Discussion of how to add UTF-16 support to a library that internally uses UTF-8


A customer was incorporating an external library that internally manages file names in UTF-8. They wanted to add UTF-16 support¹ and to avoid having to make a lot of changes to the library to change its internal data format, they figured it'd be less risky to keep the internal format as UTF-8 and convert the file names from UTF-16 to UTF-8 as they enter the library, and convert them from UTF-8 back to UTF-16 whenever the library needs to call out to Windows (for example, by passing the file name to the Create­File function).

The customer wanted to know if there were any pitfalls to this approach. In particular, is it guaranteed that converting a UTF-16 string to UTF-8 and then converting back to UTF-16 will result in a string that is byte-for-byte identical to the original?

Shawn Steele replied that the conversion is reversible, provided that the original UTF-16 string is valid.

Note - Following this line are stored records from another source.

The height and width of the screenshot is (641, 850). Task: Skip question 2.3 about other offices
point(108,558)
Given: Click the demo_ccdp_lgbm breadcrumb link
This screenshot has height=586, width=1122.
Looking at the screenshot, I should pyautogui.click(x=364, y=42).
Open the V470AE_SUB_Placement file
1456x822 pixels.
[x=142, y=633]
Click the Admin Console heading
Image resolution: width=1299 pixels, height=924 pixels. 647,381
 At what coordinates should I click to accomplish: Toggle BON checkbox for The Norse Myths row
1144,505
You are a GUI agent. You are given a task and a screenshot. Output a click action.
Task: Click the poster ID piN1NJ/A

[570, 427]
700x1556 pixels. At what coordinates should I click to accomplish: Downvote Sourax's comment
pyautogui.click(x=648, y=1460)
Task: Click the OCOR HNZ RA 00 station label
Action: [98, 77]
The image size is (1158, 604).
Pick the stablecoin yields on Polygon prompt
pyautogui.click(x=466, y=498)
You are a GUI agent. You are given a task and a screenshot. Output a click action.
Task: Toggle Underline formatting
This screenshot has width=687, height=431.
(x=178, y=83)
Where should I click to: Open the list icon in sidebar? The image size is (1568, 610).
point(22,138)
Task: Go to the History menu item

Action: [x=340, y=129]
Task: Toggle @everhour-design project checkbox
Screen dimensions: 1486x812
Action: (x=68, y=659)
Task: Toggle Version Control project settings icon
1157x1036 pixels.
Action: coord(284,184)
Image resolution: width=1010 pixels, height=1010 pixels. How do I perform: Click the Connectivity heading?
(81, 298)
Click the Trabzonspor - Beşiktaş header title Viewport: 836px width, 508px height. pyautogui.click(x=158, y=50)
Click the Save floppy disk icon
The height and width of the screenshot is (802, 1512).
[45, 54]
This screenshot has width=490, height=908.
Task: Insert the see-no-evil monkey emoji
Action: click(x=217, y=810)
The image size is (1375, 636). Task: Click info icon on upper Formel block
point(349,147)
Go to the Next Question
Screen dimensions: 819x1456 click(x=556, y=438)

He cautioned that sometimes people are under the false impression that a UTF-8-encoded string or a UTF-16-encoded string can contain arbitrary binary data. As a result, they end up passing things like unmatched high and low surrogates (for UTF-16) or improper continuation bytes (for UTF-8). There might also be incorrect substring or string concatenation algorithms which expect that a string can be chopped at any point and produce a meaningful result.

He also pointed out that many characters have multiple encodings. For example, "Ä" can be encoded as the single code point U+00C4 (LATIN CAPITAL A WITH DIAERESIS) or as the sequence of code points U+0041 (LATIN CAPITAL A) followed by U+0308 (COMBINING DIAERESIS).²

The customer thanked Shawn for his advice. They had already encountered the second problem (known as Normalization), but since the Windows file system does not perform normalization, they figured their program shouldn't do it either. They were a bit concerned about the issue with substrings and string concatenation and were wondering if this was a case where _mbscat_s would be used instead of strcat_s.

This led to an extended discussion about surrogate pairs, zero-width-joiners, extended grapheme clusters, and stop ascribing meaning to Unicode code points.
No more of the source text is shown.